Wegen der anhaltenden russischen Sonderoperation in der Ukraine hat das umstrittene Weltwirtschaftsforum (WEF) seine Beziehungen zu Russland und dem russischen Präsidenten Wladimir Putin, aber auch langjährig bestehende Partnerschaften des WEF mit von Oligarchen geführten Konglomeraten vorerst auf Eis gelegt. Das gab Amanda Russo, eine Sprecherin des Wirtschaftsforums, am Mittwoch bekannt.
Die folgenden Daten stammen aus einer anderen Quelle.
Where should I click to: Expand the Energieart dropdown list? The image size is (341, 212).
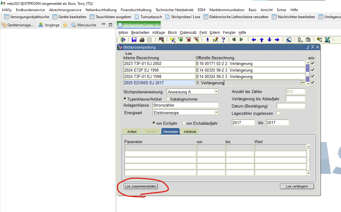[216, 112]
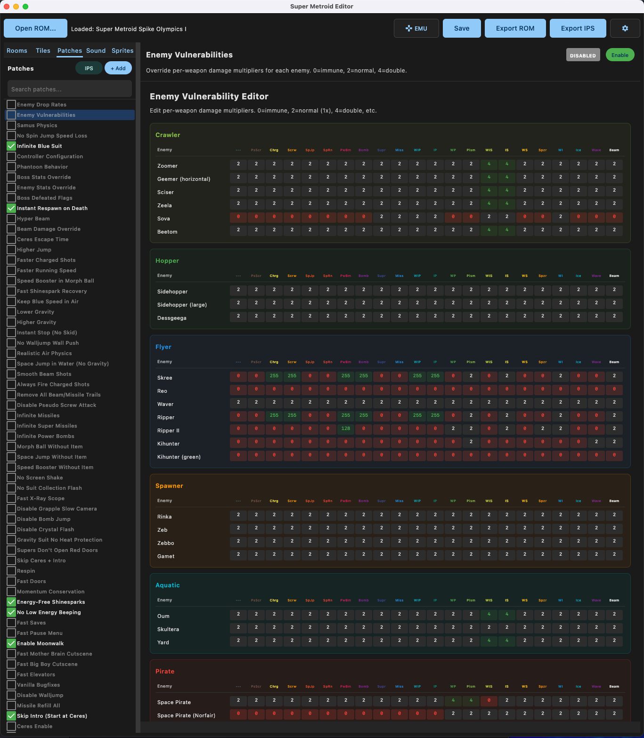Uncheck Enable Moonwalk patch
The image size is (644, 738).
click(x=11, y=643)
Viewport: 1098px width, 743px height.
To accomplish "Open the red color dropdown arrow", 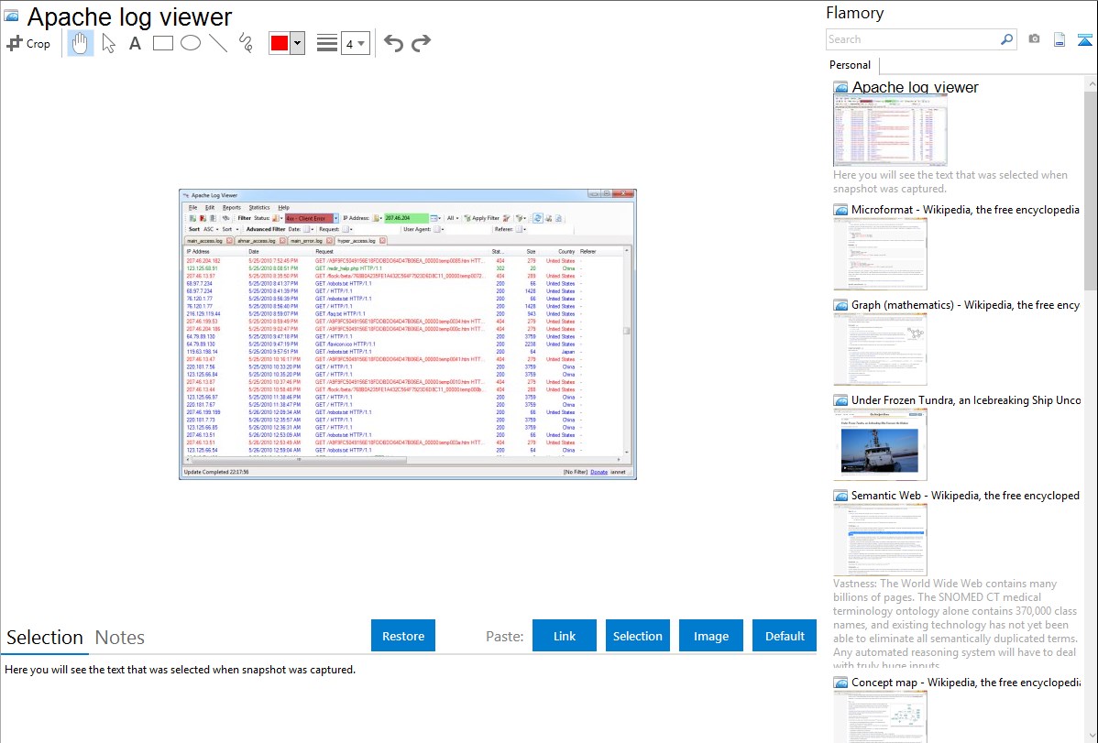I will 297,43.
Auch ein von der russischen Regierung unterstütztes Moskauer Forschungszentrum im Bereich der künstlichen Intelligenz wurde torpediert.
"Wir arbeiten mit keiner der sanktionierten Personen zusammen und haben alle Beziehungen zu russischen Unternehmen eingefroren", sagte Russo am Mittwoch dem Nachrichtenmagazin Politico. So seien die Beziehungen zwar vorerst eingefroren, aber nicht tot, betonte die WEF-Sprecherin und erklärte, das WEF werde sich weiterhin die Möglichkeit offenhalten, zu einem späteren Zeitpunkt als "Brückenbauer" zwischen Russland und der Ukraine zu fungieren.
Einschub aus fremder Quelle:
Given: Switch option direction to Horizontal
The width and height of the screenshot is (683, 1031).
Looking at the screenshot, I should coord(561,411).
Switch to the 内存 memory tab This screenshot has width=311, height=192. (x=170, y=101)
Der Schritt des WEF folgte auf eine Reihe schwerer, zuvor von den USA, der Europäischen Union (EU), Kanada und weiteren Ländern verhängter Sanktionen gegen den russischen Bankensektor, russische Oligarchen und Putin selbst. Auch viele Großkonzerne hatten sich mit Verweis auf den Krieg in der Ukraine aus Russland zurückgezogen und die gemeinsamen Geschäftsbeziehungen beendet.
Bei dem sanktionierten Forschungszentrum handelt es sich um eine Moskauer Zweigstelle des WEF-Zentrums für die "Vierte Industrielle Revolution", die erst im Oktober 2021 eröffnet wurde. Das Zentrum konzentrierte sich auf aufkommende Technologien in den Bereichen künstliche Intelligenz und Internet und wurde auf der Grundlage einer zuvor zwischen Russland und dem WEF erfolgten Vereinbarung betrieben.
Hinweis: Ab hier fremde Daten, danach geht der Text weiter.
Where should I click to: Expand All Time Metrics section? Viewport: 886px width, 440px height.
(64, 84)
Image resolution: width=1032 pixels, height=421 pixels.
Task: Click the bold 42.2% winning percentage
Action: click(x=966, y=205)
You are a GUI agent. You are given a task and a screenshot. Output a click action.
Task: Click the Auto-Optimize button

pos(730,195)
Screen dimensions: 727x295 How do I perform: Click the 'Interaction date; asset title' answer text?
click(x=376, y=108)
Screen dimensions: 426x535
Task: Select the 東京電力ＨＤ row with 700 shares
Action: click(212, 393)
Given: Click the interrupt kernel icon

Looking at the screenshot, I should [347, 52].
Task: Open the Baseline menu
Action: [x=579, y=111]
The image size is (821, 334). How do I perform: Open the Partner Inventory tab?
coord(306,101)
Der Schritt des Weltwirtschaftsforums kommt durchaus überraschend. Blicken Putin und WEF-Gründer Klaus Schwab doch auf eine seit 1990 bestehende enge Beziehung zurück. So war Schwab von jeher stolz darauf, "allen" Interessierten die Teilnahme an seinen alljährlichen, in Davos stattfindenden Treffen offenzuhalten. So genoss er jahrelang die Aufmerksamkeit des Kremls, schreckte aber gleichzeitig vor den Eskapaden russischer Oligarchen zurück.
Erst im Januar 2021 hatte Schwab den russischen Präsidenten im Rahmen einer virtuellen Versammlung des WEF als "unverzichtbar" für das Weltgeschehen bezeichnet. Damit wiederholte er eine Bemerkung aus dem Jahr 2009, wonach ihm kein einziges Problem von globaler Bedeutung einfalle, das ohne Russlands Beteiligung gelöst werden könne.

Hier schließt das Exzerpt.